START Data excerpts
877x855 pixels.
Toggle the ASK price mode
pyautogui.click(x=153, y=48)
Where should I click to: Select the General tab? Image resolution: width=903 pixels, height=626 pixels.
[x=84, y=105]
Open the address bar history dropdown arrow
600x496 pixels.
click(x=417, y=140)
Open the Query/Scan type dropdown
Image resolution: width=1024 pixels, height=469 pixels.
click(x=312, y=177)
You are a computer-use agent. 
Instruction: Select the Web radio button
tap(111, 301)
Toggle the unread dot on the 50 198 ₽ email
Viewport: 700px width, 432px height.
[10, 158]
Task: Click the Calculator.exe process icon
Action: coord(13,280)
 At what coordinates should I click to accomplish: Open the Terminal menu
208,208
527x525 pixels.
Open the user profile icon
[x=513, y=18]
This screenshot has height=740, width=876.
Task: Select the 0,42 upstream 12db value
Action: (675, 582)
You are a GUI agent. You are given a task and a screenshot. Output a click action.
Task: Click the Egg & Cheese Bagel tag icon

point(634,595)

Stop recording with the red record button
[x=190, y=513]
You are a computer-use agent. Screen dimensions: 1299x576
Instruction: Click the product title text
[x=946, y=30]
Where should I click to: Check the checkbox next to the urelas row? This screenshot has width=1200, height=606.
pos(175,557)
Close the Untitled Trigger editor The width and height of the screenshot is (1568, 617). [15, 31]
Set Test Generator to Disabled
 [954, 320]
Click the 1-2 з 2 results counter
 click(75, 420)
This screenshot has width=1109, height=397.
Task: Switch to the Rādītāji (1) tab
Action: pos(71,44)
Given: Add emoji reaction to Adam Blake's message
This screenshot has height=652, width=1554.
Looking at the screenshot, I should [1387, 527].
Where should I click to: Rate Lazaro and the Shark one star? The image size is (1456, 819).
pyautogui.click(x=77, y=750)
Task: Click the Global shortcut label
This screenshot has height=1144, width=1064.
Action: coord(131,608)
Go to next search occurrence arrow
END Data excerpts
* Instructions to follow *
Transcribe every record. Match each line exactly.

* Reply to the task *
877x855 pixels.
Toggle the ASK price mode
pyautogui.click(x=153, y=48)
Where should I click to: Select the General tab? Image resolution: width=903 pixels, height=626 pixels.
[x=84, y=105]
Open the address bar history dropdown arrow
600x496 pixels.
click(x=417, y=140)
Open the Query/Scan type dropdown
Image resolution: width=1024 pixels, height=469 pixels.
click(x=312, y=177)
You are a computer-use agent. 
Instruction: Select the Web radio button
tap(111, 301)
Toggle the unread dot on the 50 198 ₽ email
Viewport: 700px width, 432px height.
[10, 158]
Task: Click the Calculator.exe process icon
Action: coord(13,280)
 At what coordinates should I click to accomplish: Open the Terminal menu
208,208
527x525 pixels.
Open the user profile icon
[x=513, y=18]
This screenshot has height=740, width=876.
Task: Select the 0,42 upstream 12db value
Action: (675, 582)
You are a GUI agent. You are given a task and a screenshot. Output a click action.
Task: Click the Egg & Cheese Bagel tag icon

point(634,595)

Stop recording with the red record button
[x=190, y=513]
You are a computer-use agent. Screen dimensions: 1299x576
Instruction: Click the product title text
[x=946, y=30]
Where should I click to: Check the checkbox next to the urelas row? This screenshot has width=1200, height=606.
pos(175,557)
Close the Untitled Trigger editor The width and height of the screenshot is (1568, 617). [15, 31]
Set Test Generator to Disabled
 [954, 320]
Click the 1-2 з 2 results counter
 click(75, 420)
This screenshot has width=1109, height=397.
Task: Switch to the Rādītāji (1) tab
Action: pos(71,44)
Given: Add emoji reaction to Adam Blake's message
This screenshot has height=652, width=1554.
Looking at the screenshot, I should [1387, 527].
Where should I click to: Rate Lazaro and the Shark one star? The image size is (1456, 819).
pyautogui.click(x=77, y=750)
Task: Click the Global shortcut label
This screenshot has height=1144, width=1064.
Action: coord(131,608)
Go to next search occurrence arrow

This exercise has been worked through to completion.